The famous voice in the back of his head wouldn't let him go.
"Don't let what you can't do interfere with what you can do," Coach John Wooden was telling him.
Don't be ruled by your fear, by your insecurities. You can do this, coach was saying.
"I had started to cry," says Johnson, now 22, who's going to college to become a special education teacher.
"The student I was with was my age then, 20, but less than half my size. I was overwhelmed. I just wanted to leave."
But he stayed, and became the boy's coach and friend.
How many times had Johnson heard his teacher Paul Trapani quote Coach Wooden - Trapani's grandfather-in-law - with sayings that made you stop and think.
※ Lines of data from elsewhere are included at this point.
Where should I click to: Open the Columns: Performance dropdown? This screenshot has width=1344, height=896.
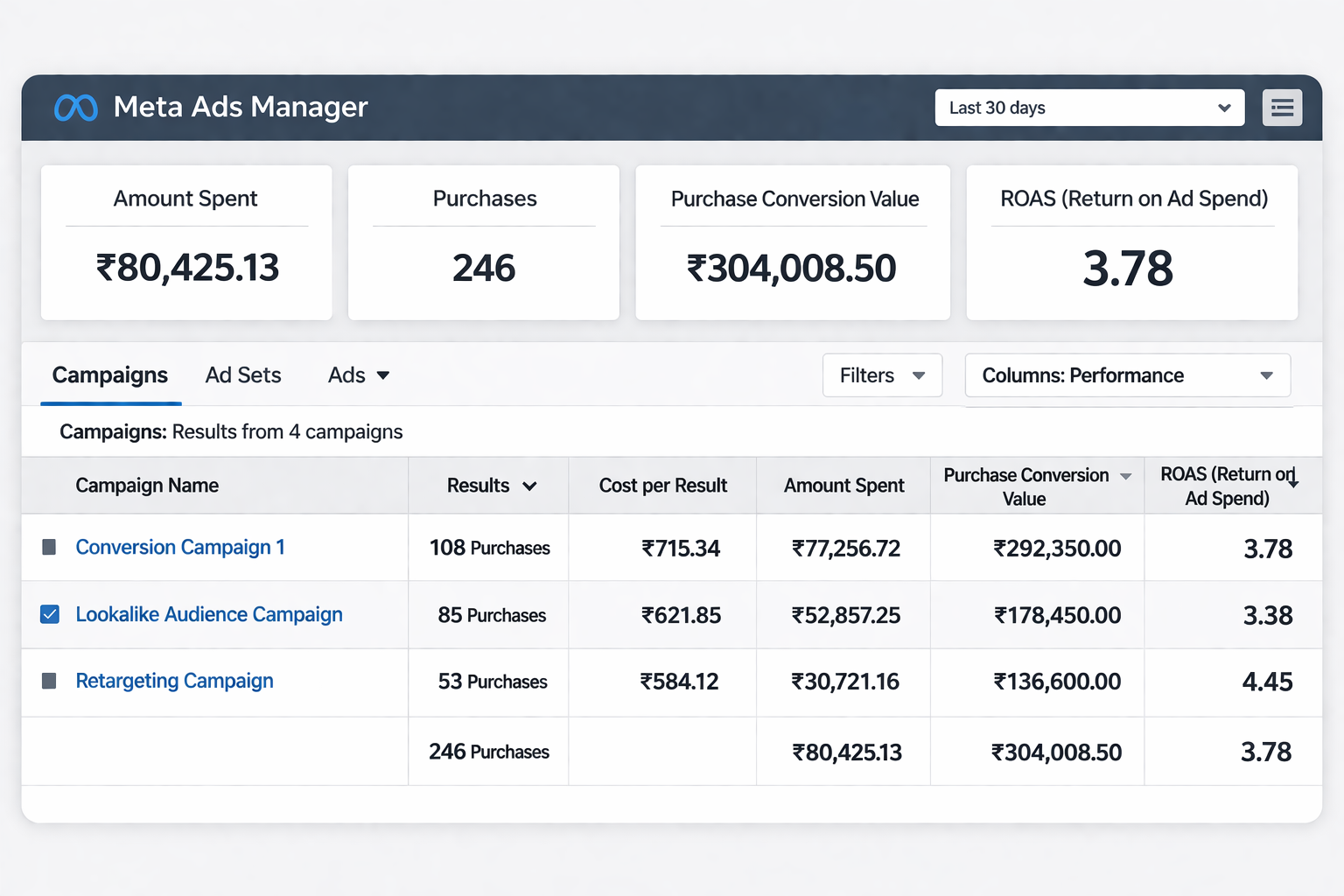click(x=1127, y=375)
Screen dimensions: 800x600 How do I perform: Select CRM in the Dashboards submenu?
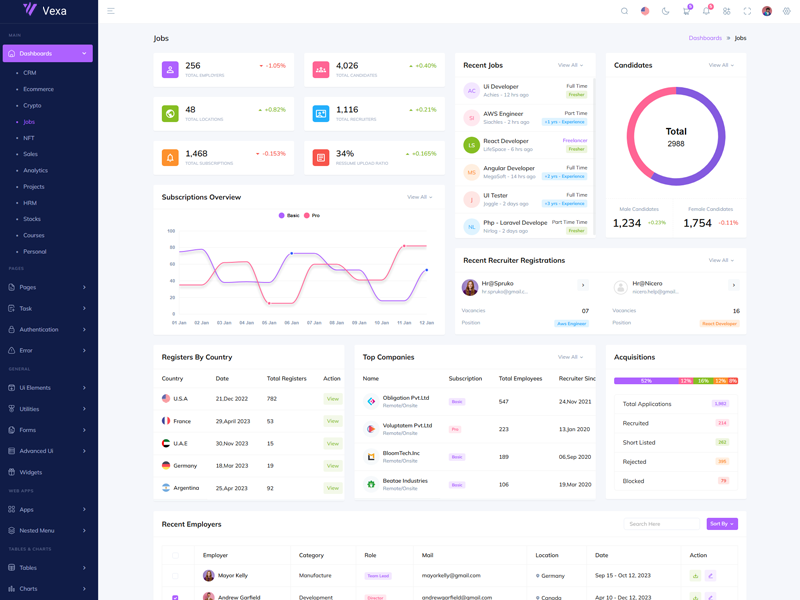(x=30, y=73)
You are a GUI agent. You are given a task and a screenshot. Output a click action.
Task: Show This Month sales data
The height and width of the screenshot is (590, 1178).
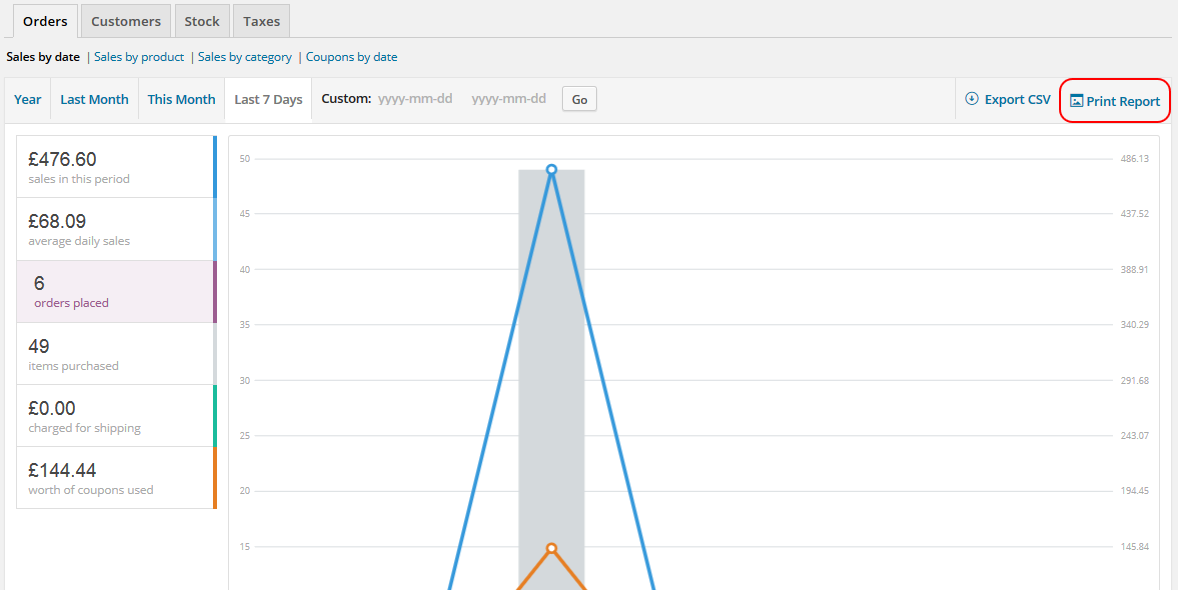coord(180,99)
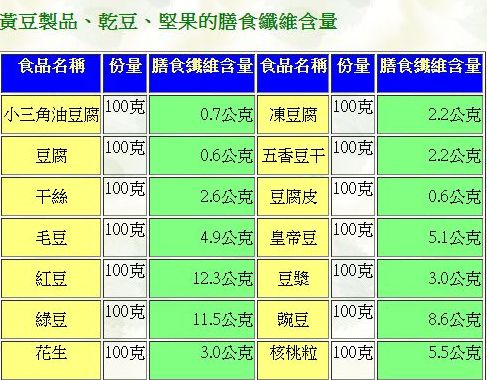The image size is (487, 380).
Task: Click the page title about 膳食纖維含量
Action: 168,21
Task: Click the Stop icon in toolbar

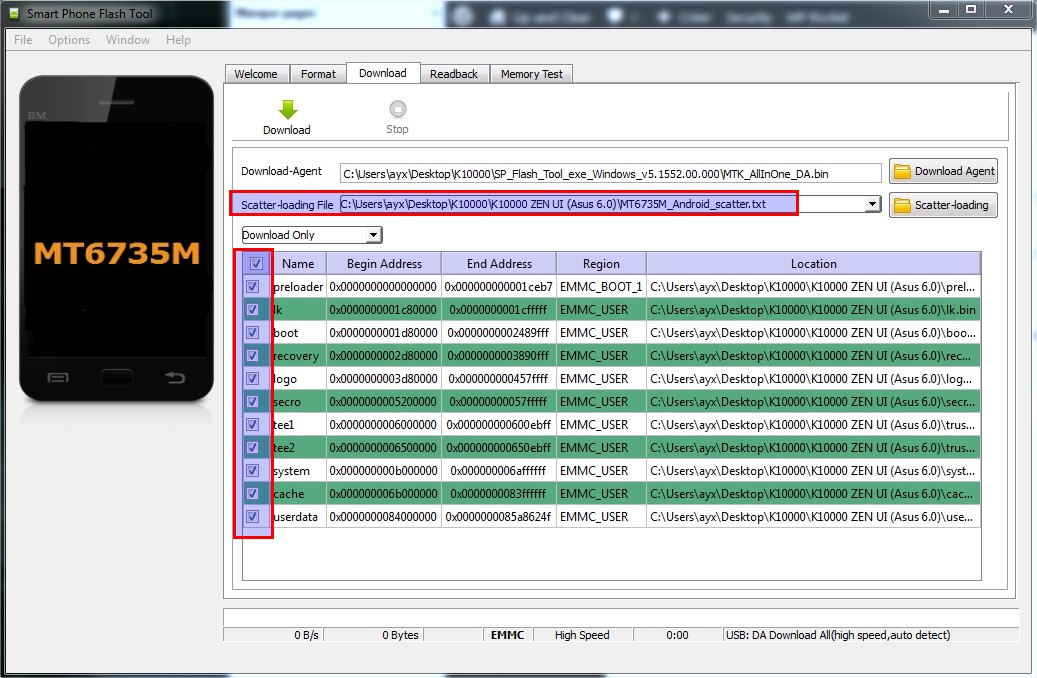Action: 397,108
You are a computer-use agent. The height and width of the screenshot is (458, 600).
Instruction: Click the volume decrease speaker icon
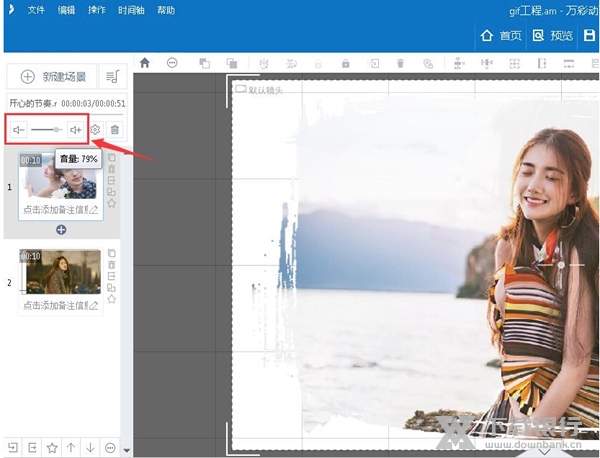18,130
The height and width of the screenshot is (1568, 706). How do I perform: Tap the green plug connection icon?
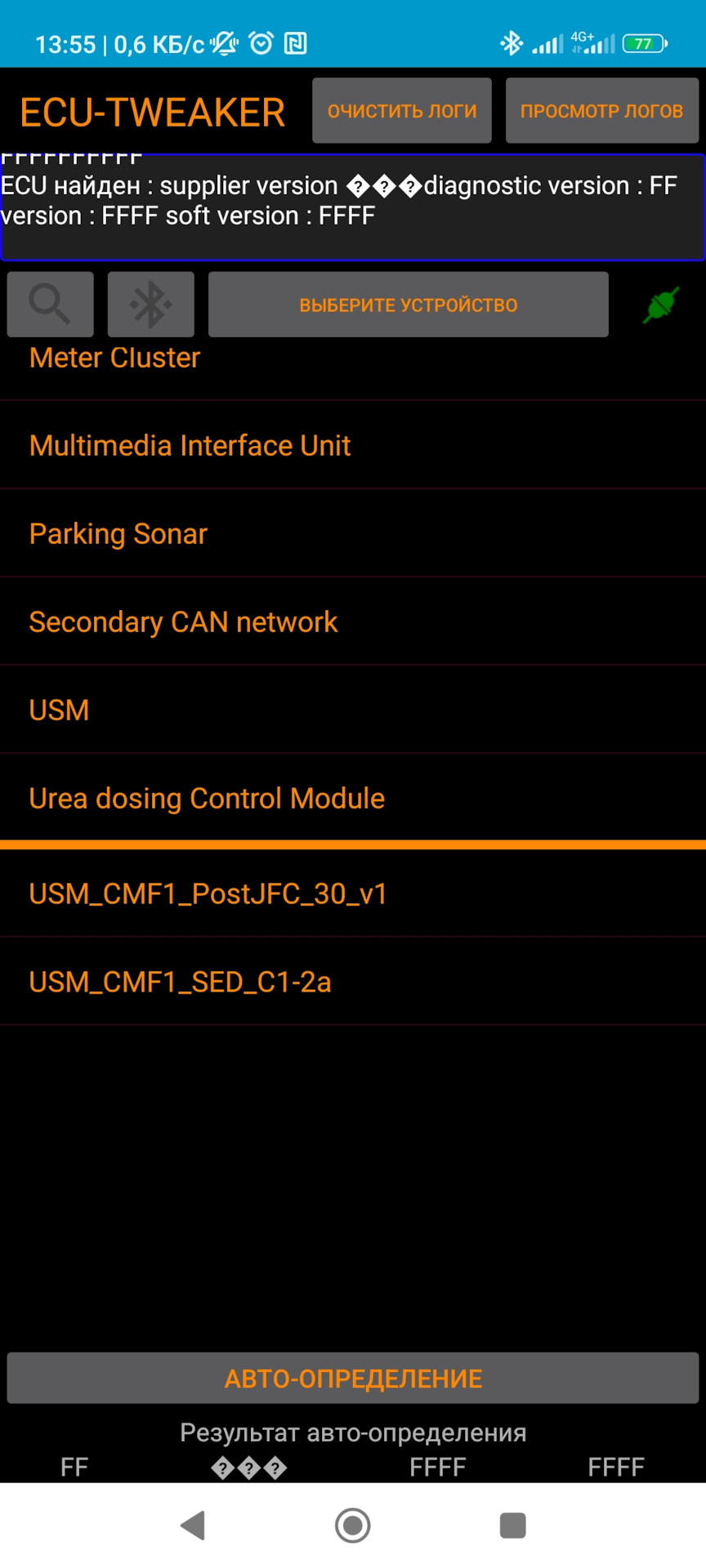660,305
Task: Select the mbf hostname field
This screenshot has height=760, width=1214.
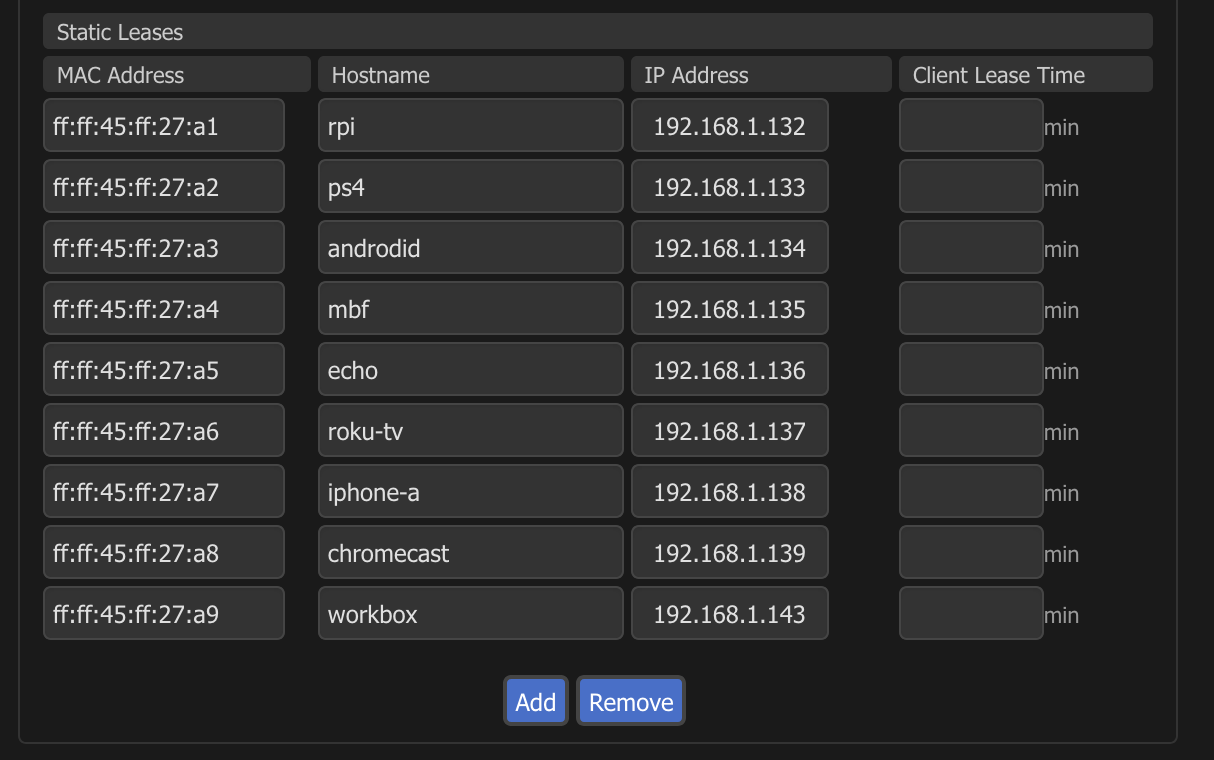Action: [x=470, y=309]
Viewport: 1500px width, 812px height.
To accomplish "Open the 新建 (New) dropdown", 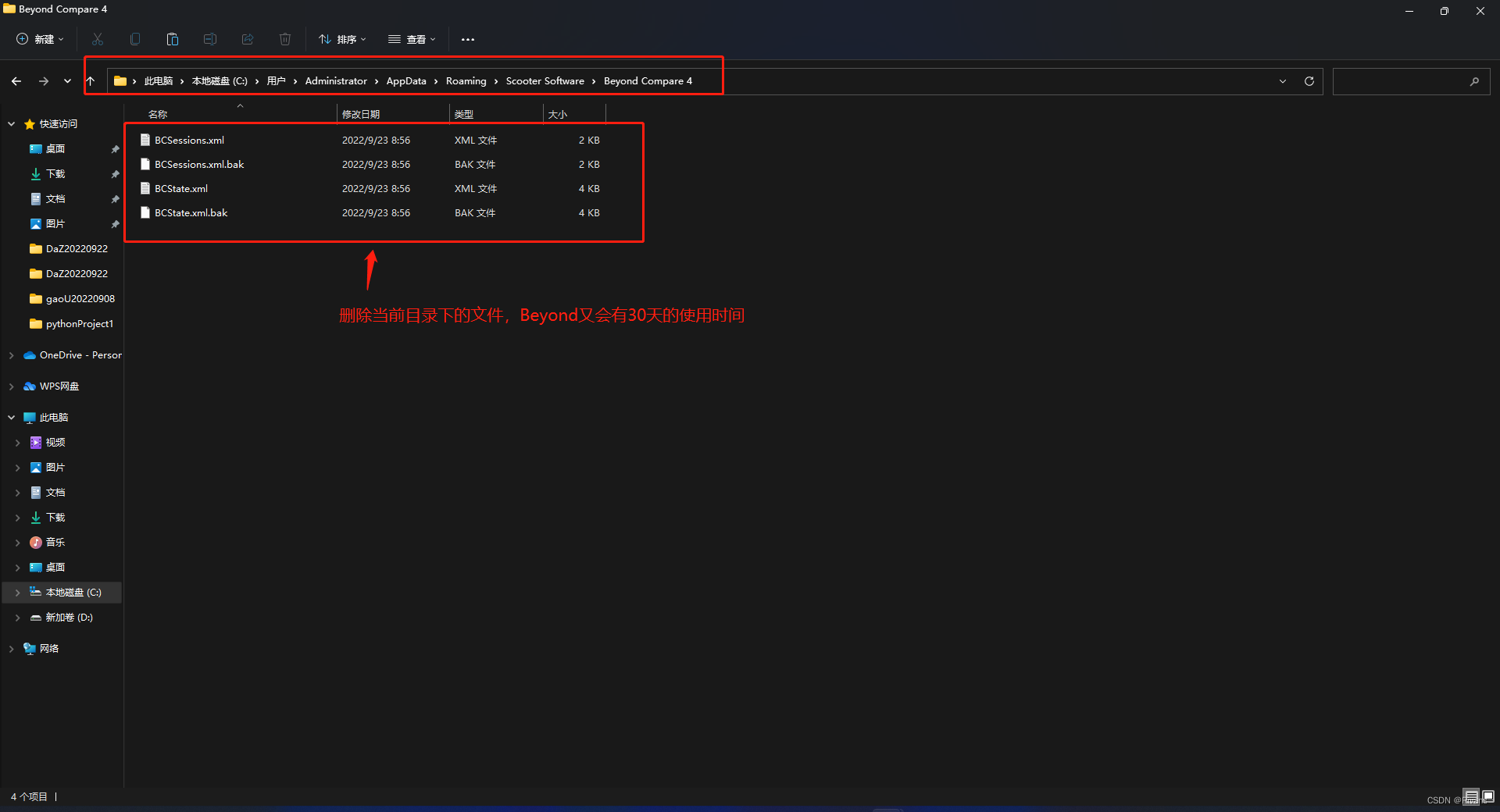I will pyautogui.click(x=41, y=39).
You couldn't ignore them. They made too much sense. Made you look at things in a whole new way. And now the man who inspired millions of people to be better was doing it again with students in a continuation school named after him.
"Spending time with the kids at Lull changed everything about me," says Lacey Reynolds, 17, a senior at Wooden's school.
"This is
what I want to do with my life, work with people who need my help."Trapani smiles. He could just imagine his late grandfather-in-law hearing those words.
"Papa would have smiled and said, `See, Paul, give kids a chance, teach them right from wrong, and they'll do the right thing."'
This Friday, you're going to see a lot of the right thing at the first Nell and John Wooden Friendship Olympics taking place at Lull Special Education Center.
Wooden's great-grandson, 17-year-old Cameron Trapani, is a special needs student at Lull. His mom, Cathleen, is Wooden's granddaughter.
This idea of bringing students from the neighborhood continuation high school together with students in the local special ed school to learn from each other has proved to be a huge success.
The students from both schools have learned a lot of the lessons Coach Wooden taught, say Jason Garrison, principal at Wooden High, and Leslie Zarate-Wise, principal at Lull.
Continuation high school students are those, for the most part, who have made bad choices that got them taken out of regular high school.
Working with the severely disabled students at Lull - kids who really have had no choices in life - has made a big difference in his students, Trapani says.
"It's made them so much more sensitive and aware of others' needs, and made them more gentle and appreciative," he says.
"With Papa, it was not about being better than somebody else, but being the best person you could be."
A year after his death at age 99, the famous voice in the back of so many of our heads is still making too much sense to ever ignore.
Opening ceremonies Friday for the Nell and John Wooden Friendship Games will begin at 9:30 a.m. on the playground at Lull school, 17551 Miranda St. in Encino.
Bring a beach chair and cheer some great kids on.